If a line in the data has the string "screenshot", please show it.
____ STUDY MATERIAL
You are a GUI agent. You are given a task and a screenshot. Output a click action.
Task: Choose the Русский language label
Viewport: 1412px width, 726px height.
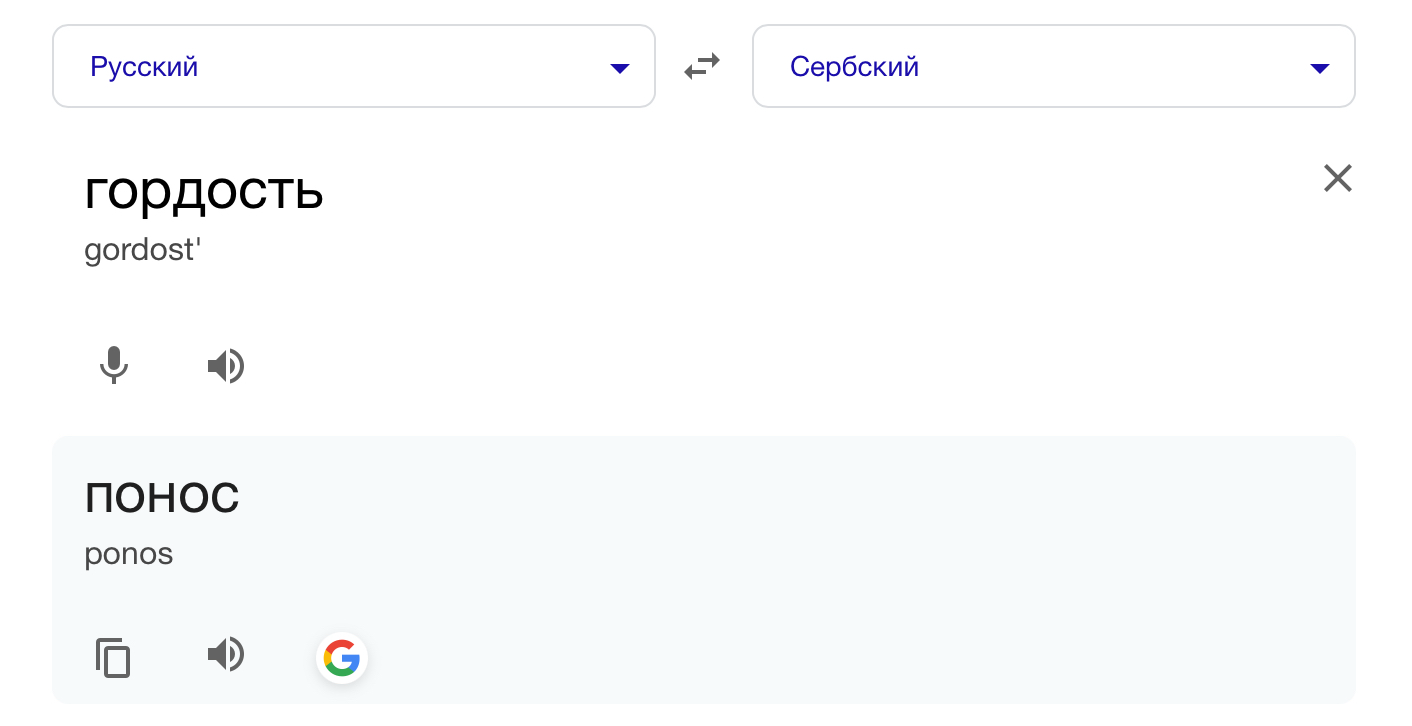tap(144, 67)
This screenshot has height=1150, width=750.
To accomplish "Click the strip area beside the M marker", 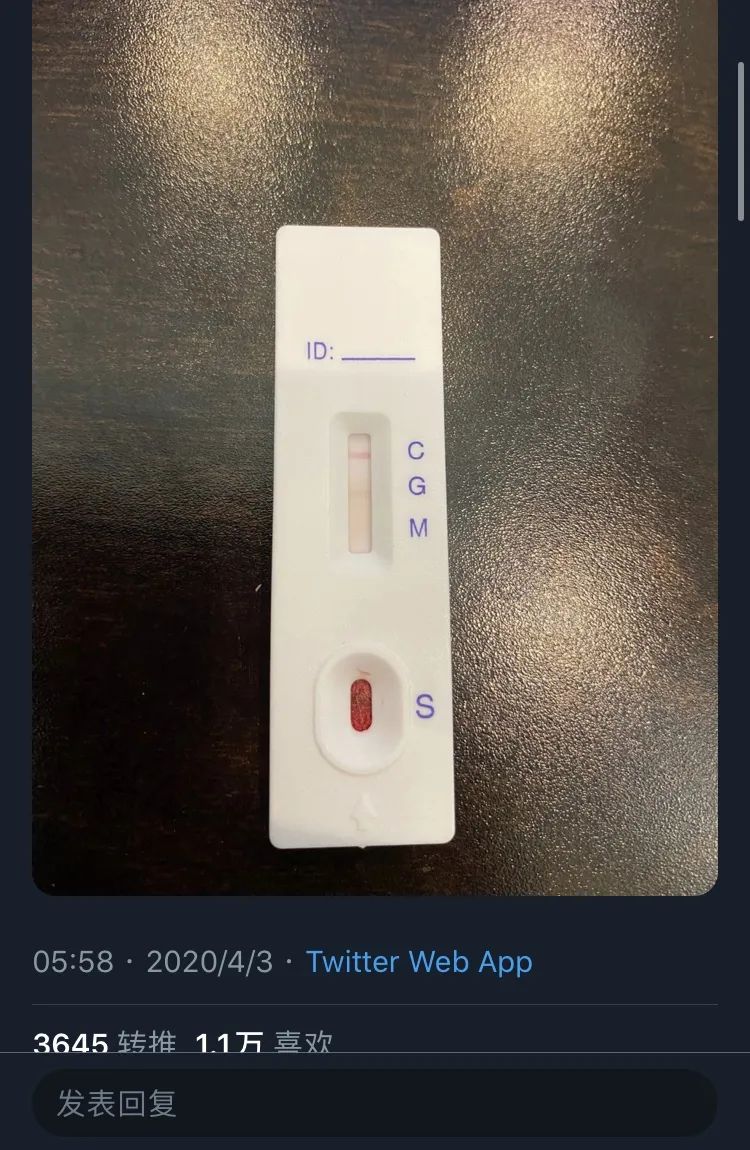I will pos(359,528).
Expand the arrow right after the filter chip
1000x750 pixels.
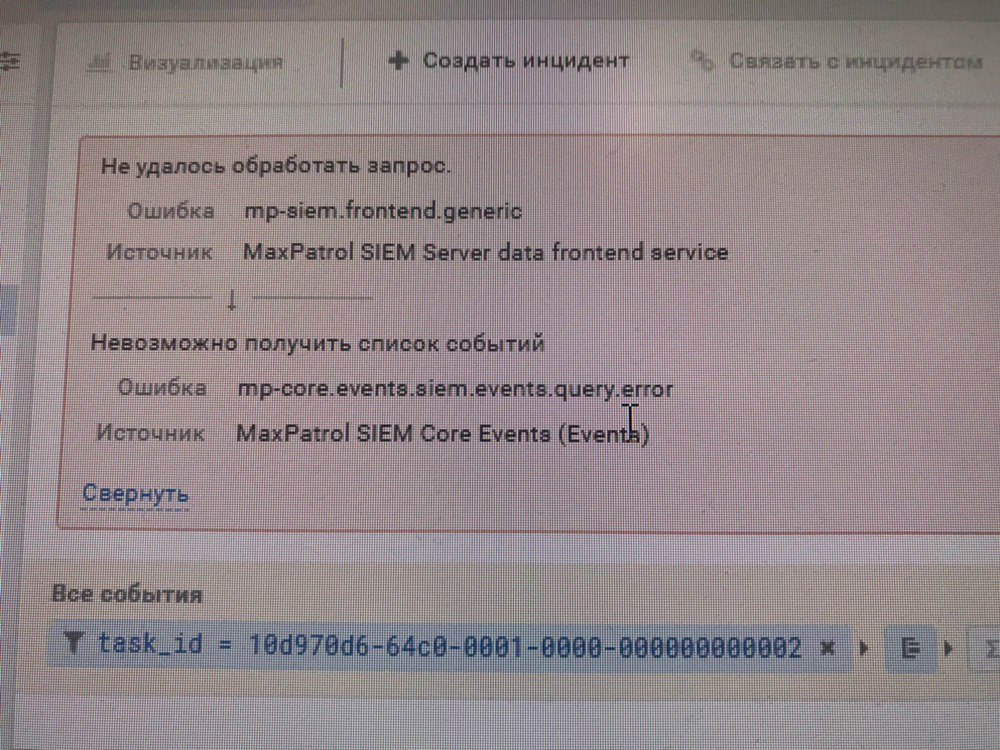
________
*EXERCISE OUTPUT*.
You are a GUI agent. You are given a task and a screenshot. Output a click action.
This screenshot has height=1150, width=750.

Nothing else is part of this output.